Exercise requirements >> Every line in the records below with the string "will" is to be copied out.

Given information below:

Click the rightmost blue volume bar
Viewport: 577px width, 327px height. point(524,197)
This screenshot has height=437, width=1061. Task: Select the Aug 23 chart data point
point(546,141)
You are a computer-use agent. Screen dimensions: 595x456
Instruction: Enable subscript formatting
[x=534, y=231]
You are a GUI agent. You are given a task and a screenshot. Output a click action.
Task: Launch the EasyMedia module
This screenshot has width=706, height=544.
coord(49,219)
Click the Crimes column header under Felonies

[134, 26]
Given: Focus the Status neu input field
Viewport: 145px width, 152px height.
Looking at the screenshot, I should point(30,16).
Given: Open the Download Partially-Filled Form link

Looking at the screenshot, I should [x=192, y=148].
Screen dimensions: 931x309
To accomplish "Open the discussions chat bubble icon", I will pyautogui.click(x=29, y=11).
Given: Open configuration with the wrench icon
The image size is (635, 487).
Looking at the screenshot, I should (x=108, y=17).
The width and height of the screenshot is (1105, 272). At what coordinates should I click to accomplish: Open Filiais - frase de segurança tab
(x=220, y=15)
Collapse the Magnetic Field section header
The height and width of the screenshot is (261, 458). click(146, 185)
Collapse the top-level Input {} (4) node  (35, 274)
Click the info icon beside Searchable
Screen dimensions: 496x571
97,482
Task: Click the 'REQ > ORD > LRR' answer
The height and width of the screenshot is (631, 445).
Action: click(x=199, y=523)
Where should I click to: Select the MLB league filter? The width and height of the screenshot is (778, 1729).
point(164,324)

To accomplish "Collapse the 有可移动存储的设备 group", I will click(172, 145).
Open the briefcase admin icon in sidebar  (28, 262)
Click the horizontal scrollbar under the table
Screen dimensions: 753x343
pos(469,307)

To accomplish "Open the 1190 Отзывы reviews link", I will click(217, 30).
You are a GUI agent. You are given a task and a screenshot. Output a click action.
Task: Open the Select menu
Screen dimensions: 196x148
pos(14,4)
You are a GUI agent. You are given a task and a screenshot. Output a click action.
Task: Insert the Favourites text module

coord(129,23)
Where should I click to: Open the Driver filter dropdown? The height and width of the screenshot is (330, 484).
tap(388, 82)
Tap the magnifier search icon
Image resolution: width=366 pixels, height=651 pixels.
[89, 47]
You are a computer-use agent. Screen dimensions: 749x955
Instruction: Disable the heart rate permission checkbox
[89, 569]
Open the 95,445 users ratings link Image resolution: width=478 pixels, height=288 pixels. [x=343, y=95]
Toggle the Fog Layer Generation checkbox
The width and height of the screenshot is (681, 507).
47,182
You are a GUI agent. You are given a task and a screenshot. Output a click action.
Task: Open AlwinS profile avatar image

End of Given information.

Task result >>
To accomplish "Open the discussions chat bubble icon", I will pyautogui.click(x=29, y=11).
To accomplish "Collapse the 有可移动存储的设备 group", I will click(172, 145).
To accomplish "Open the 1190 Отзывы reviews link", I will click(217, 30).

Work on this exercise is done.